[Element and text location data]
━━━━━━━━━━━━━━━━━━━━

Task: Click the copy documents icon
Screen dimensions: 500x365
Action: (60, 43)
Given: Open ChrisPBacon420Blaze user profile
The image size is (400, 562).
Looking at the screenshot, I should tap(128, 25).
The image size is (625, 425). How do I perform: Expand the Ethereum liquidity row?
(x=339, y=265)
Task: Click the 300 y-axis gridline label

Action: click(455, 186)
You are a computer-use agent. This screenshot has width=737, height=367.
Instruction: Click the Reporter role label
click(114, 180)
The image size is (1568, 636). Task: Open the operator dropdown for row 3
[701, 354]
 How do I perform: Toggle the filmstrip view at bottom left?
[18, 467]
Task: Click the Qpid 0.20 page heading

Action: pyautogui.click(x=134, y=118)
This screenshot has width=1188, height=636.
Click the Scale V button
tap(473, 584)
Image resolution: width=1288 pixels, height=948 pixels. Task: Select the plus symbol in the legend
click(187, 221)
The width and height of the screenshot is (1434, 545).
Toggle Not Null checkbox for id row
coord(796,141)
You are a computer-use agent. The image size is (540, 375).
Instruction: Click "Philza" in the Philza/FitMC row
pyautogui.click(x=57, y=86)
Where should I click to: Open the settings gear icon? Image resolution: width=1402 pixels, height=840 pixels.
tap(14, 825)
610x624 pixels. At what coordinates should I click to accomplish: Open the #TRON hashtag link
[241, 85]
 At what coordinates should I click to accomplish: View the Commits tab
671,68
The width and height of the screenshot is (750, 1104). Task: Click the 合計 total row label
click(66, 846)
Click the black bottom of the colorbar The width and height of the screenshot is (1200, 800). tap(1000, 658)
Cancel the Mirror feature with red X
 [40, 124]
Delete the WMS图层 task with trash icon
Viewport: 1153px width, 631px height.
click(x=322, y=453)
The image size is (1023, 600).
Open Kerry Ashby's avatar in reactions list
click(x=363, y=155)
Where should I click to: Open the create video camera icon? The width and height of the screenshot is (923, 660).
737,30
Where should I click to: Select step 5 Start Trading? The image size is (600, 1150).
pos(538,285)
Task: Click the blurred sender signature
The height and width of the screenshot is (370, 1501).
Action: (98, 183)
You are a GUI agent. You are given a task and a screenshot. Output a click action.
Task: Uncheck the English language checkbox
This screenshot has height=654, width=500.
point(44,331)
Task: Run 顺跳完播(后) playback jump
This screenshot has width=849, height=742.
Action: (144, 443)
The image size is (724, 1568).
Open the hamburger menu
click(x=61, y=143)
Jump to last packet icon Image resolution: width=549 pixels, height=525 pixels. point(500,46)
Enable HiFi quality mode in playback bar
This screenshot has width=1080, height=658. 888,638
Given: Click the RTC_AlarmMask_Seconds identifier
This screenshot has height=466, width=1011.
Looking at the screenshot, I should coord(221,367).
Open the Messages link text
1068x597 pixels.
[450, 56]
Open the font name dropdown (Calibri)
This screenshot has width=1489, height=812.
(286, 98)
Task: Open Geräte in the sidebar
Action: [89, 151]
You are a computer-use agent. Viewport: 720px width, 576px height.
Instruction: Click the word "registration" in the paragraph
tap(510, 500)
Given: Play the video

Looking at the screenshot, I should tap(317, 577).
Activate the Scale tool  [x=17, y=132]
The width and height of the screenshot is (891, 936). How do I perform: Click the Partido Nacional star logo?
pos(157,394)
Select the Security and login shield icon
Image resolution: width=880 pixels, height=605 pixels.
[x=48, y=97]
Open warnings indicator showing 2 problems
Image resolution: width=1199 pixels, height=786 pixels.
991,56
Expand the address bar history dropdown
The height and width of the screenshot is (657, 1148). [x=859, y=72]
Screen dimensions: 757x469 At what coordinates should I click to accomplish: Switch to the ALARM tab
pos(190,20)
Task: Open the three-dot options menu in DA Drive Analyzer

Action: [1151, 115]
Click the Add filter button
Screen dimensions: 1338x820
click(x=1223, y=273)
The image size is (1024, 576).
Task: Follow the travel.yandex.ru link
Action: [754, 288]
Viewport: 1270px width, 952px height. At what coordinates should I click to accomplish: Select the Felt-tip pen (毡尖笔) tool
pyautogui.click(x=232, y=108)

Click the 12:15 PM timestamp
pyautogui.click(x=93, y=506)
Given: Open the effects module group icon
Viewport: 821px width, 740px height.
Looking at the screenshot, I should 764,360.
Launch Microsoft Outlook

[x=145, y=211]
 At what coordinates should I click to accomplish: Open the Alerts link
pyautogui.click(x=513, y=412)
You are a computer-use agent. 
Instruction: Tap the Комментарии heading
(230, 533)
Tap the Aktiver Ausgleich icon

━━━━━━━━━━━━━━━━━━━━

What the task requires: Can you format each line of the data above as a JSON list of strings, with one string per line and blank lines dropped?

Final result:
[
  "Task: Click the copy documents icon",
  "Screen dimensions: 500x365",
  "Action: (60, 43)",
  "Given: Open ChrisPBacon420Blaze user profile",
  "The image size is (400, 562).",
  "Looking at the screenshot, I should tap(128, 25).",
  "The image size is (625, 425). How do I perform: Expand the Ethereum liquidity row?",
  "(x=339, y=265)",
  "Task: Click the 300 y-axis gridline label",
  "Action: click(455, 186)",
  "You are a computer-use agent. This screenshot has width=737, height=367.",
  "Instruction: Click the Reporter role label",
  "click(114, 180)",
  "The image size is (1568, 636). Task: Open the operator dropdown for row 3",
  "[701, 354]",
  " How do I perform: Toggle the filmstrip view at bottom left?",
  "[18, 467]",
  "Task: Click the Qpid 0.20 page heading",
  "Action: pyautogui.click(x=134, y=118)",
  "This screenshot has width=1188, height=636.",
  "Click the Scale V button",
  "tap(473, 584)",
  "Image resolution: width=1288 pixels, height=948 pixels. Task: Select the plus symbol in the legend",
  "click(187, 221)",
  "The width and height of the screenshot is (1434, 545).",
  "Toggle Not Null checkbox for id row",
  "coord(796,141)",
  "You are a computer-use agent. The image size is (540, 375).",
  "Instruction: Click \"Philza\" in the Philza/FitMC row",
  "pyautogui.click(x=57, y=86)",
  "Where should I click to: Open the settings gear icon? Image resolution: width=1402 pixels, height=840 pixels.",
  "tap(14, 825)",
  "610x624 pixels. At what coordinates should I click to accomplish: Open the #TRON hashtag link",
  "[241, 85]",
  " At what coordinates should I click to accomplish: View the Commits tab",
  "671,68",
  "The width and height of the screenshot is (750, 1104). Task: Click the 合計 total row label",
  "click(66, 846)",
  "Click the black bottom of the colorbar The width and height of the screenshot is (1200, 800). tap(1000, 658)",
  "Cancel the Mirror feature with red X",
  " [40, 124]",
  "Delete the WMS图层 task with trash icon",
  "Viewport: 1153px width, 631px height.",
  "click(x=322, y=453)",
  "The image size is (1023, 600).",
  "Open Kerry Ashby's avatar in reactions list",
  "click(x=363, y=155)",
  "Where should I click to: Open the create video camera icon? The width and height of the screenshot is (923, 660).",
  "737,30",
  "Where should I click to: Select step 5 Start Trading? The image size is (600, 1150).",
  "pos(538,285)",
  "Task: Click the blurred sender signature",
  "The height and width of the screenshot is (370, 1501).",
  "Action: (98, 183)",
  "You are a GUI agent. You are given a task and a screenshot. Output a click action.",
  "Task: Uncheck the English language checkbox",
  "This screenshot has height=654, width=500.",
  "point(44,331)",
  "Task: Run 顺跳完播(后) playback jump",
  "This screenshot has width=849, height=742.",
  "Action: (144, 443)",
  "The image size is (724, 1568).",
  "Open the hamburger menu",
  "click(x=61, y=143)",
  "Jump to last packet icon Image resolution: width=549 pixels, height=525 pixels. point(500,46)",
  "Enable HiFi quality mode in playback bar",
  "This screenshot has width=1080, height=658. 888,638",
  "Given: Click the RTC_AlarmMask_Seconds identifier",
  "This screenshot has height=466, width=1011.",
  "Looking at the screenshot, I should coord(221,367).",
  "Open the Messages link text",
  "1068x597 pixels.",
  "[450, 56]",
  "Open the font name dropdown (Calibri)",
  "This screenshot has width=1489, height=812.",
  "(286, 98)",
  "Task: Open Geräte in the sidebar",
  "Action: [89, 151]",
  "You are a computer-use agent. Viewport: 720px width, 576px height.",
  "Instruction: Click the word \"registration\" in the paragraph",
  "tap(510, 500)",
  "Given: Play the video",
  "Looking at the screenshot, I should tap(317, 577).",
  "Activate the Scale tool  [x=17, y=132]",
  "The width and height of the screenshot is (891, 936). How do I perform: Click the Partido Nacional star logo?",
  "pos(157,394)",
  "Select the Security and login shield icon",
  "Image resolution: width=880 pixels, height=605 pixels.",
  "[x=48, y=97]",
  "Open warnings indicator showing 2 problems",
  "Image resolution: width=1199 pixels, height=786 pixels.",
  "991,56",
  "Expand the address bar history dropdown",
  "The height and width of the screenshot is (657, 1148). [x=859, y=72]",
  "Screen dimensions: 757x469 At what coordinates should I click to accomplish: Switch to the ALARM tab",
  "pos(190,20)",
  "Task: Open the three-dot options menu in DA Drive Analyzer",
  "Action: [1151, 115]",
  "Click the Add filter button",
  "Screen dimensions: 1338x820",
  "click(x=1223, y=273)",
  "The image size is (1024, 576).",
  "Task: Follow the travel.yandex.ru link",
  "Action: [754, 288]",
  "Viewport: 1270px width, 952px height. At what coordinates should I click to accomplish: Select the Felt-tip pen (毡尖笔) tool",
  "pyautogui.click(x=232, y=108)",
  "Click the 12:15 PM timestamp",
  "pyautogui.click(x=93, y=506)",
  "Given: Open the effects module group icon",
  "Viewport: 821px width, 740px height.",
  "Looking at the screenshot, I should 764,360.",
  "Launch Microsoft Outlook",
  "[x=145, y=211]",
  " At what coordinates should I click to accomplish: Open the Alerts link",
  "pyautogui.click(x=513, y=412)",
  "You are a computer-use agent. ",
  "Instruction: Tap the Комментарии heading",
  "(230, 533)",
  "Tap the Aktiver Ausgleich icon"
]